Anhtuan Dinh is a busy man. This thrice degreed Mason Alumnus, former Mason Adjunct Professor, Mitre Corporation Software Systems Engineering Director, and CS Department Advisory Board member has a determined spirit and personal mission to contribute to the Mason community and to his adopted homeland, America.
Dinh originally from Vietnam, came to the United States in late 1994 as he says in his own words, “a bare-foot refugee." He knew as a young boy that education was his way to have a better life and a way to con- tribute effectively to society. Therefore, right after his arrival in the US, he started taking classes at Northern Virginia Community College, beginning with ESL (English as Second Language) courses. He eventual transferred to Mason where he earned his BS degree in Computer Science in 1989. In the 1990s, he says, due to the so-called “software crisis”, the need for formal training in software increased significantly. “I was about to start an MS in computer science when the school introduced a new program, an MS in Software Systems Engineering. I switched to that.”
When Dinh talks about Software Systems Engineering, there’s a change in his tone, measured and animated, this is where his technical passion flourishes. He says, “I view the development and integration of software as similar in nature and scale to the performance of an orchestra. A conductor applies his/her deep and broad knowledge, background, and experience in music to orchestrate and integrate product pieces provided by numerous teams, including musicians, singers, instrument players, etc. to ensure the success of their performance. I like to consider myself a conductor.” When he graduated in 1991, he says, he felt prepared to enter the workforce. But Dinh’s technical curiosity did not stop with his MS and he began his PhD in Information Technology, which he completed in 1994.
After completing his PhD, Dinh took a position at Mason as an adjunct professor, a post he held for ten years. During that time, he also began his professional career, working first as an Engineering Specialist at Stanford Telecommunications, Inc. He also worked at MITRETEK, where he served as Technical Lead on several software projects using Object-Oriented Software Development Approach. Dinh joined Mitre in 1996 and today serves as the company’s Associate Technical Director of E540 (Information and Computing Technologies Division.) “When I received more responsibilities at Mitre in 2004,” Dinh says sadly, “I had to stop teaching. It was too much to keep up.” Dinh now is part of the E540 three-person division management team overseeing eleven departments located at various locations in the US and spanning several areas of Information and Computing.
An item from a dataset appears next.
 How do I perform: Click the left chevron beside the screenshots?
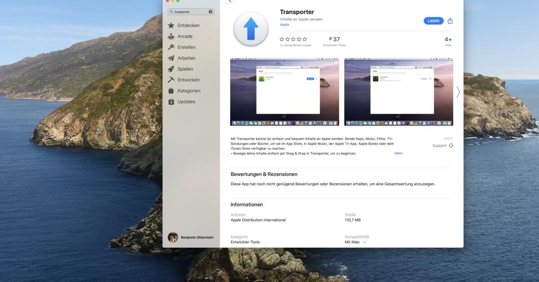(225, 92)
When asked if he considers himself to be a scientist he says, “No, I like to say I’m a professor,” then he pauses, considering his role and all that he does and says, “I’m a scientist-engineer too.”
Dinh’s role in teaching INFS 612 (Computer Networks & Distributed Processing), SWSE 619 (Software Construction) earned him an Outstanding Adjunct Professor Award in 2003 and an Outstanding Alumnus award in 2005. His work at Mitre this year has earned him a MITRE Program Distinction Award.
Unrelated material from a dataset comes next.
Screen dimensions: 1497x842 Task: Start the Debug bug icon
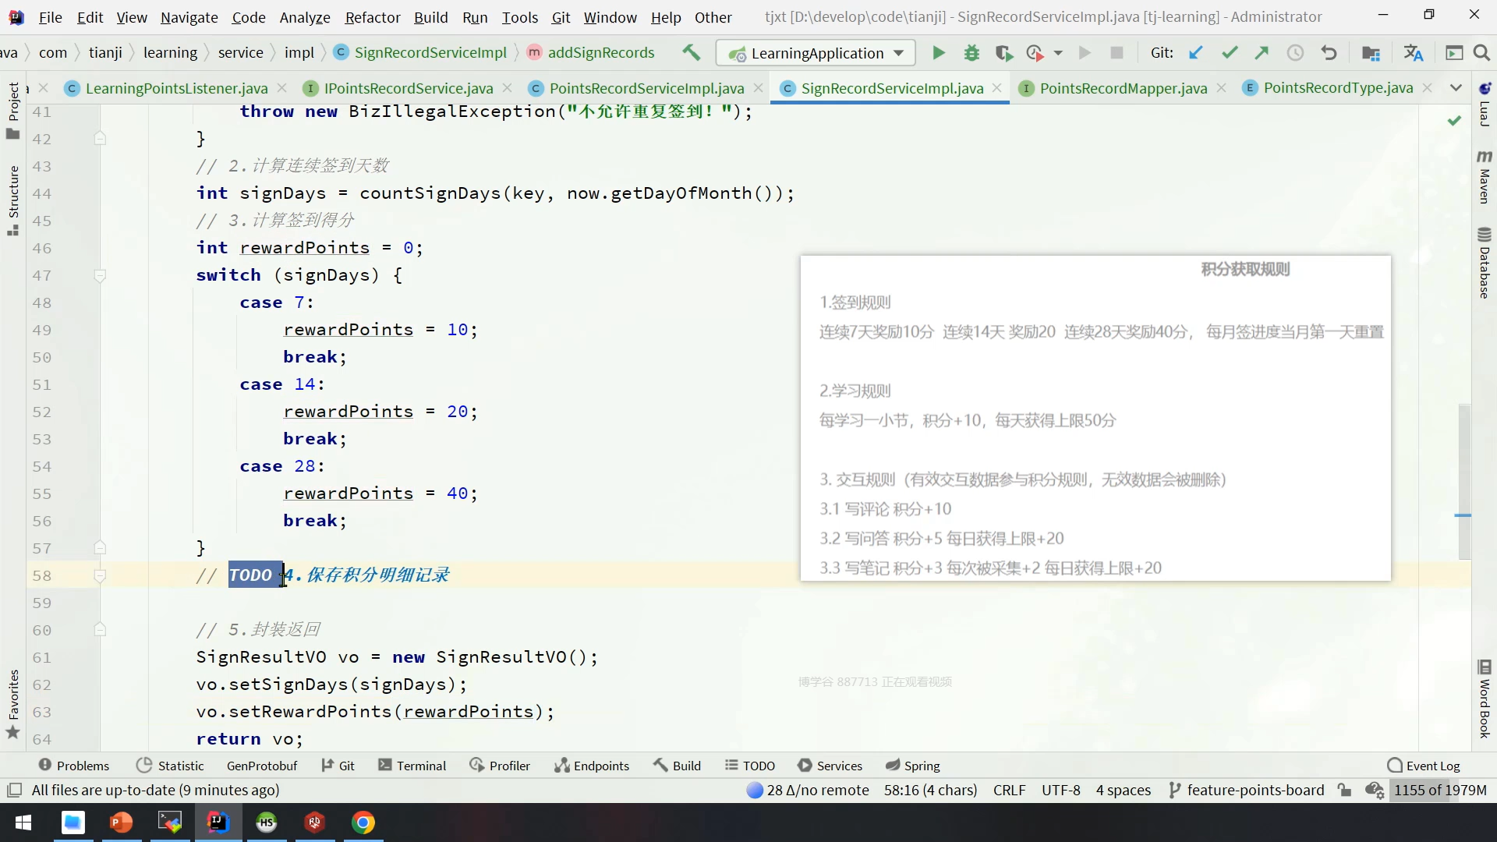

Dinh has served as an Advisory Board member for Mason since 2005. He says, “I owe George Mason a lot. Because of Mason I was able to fulfill my life-long dream of getting an education. With my experience and understanding in the industry, I can help refine the curriculum.” He further explains how he is able to work with the school and his company by having Mason professors share their skills and knowledge with Mitre. He likes to invite professors to speak, encourages Mitre to hire student interns, and also to hire graduates as full-time employees. He says, “Mason students are well prepared for the workforce.”
Dinh is enthusiastic about his feelings about education. He says, “Education is very important. I want to contribute to the education system so that we can create a technical leap for this country.” He feels that the future of technology is in software systems development and integration but that there are also a lot of other emerging areas in Information Technology, too. “I’m proud to be able to work in the software systems engineering field and to make impactful contributions to many government programs,” he says. “I understand the sense of urgency and mission the country now faces.” With his experience in working on several challenging real-world projects, Anhtuan Dinh is an ideal advisor for the Mason community as it prepares students for the nation’s current technical challenges.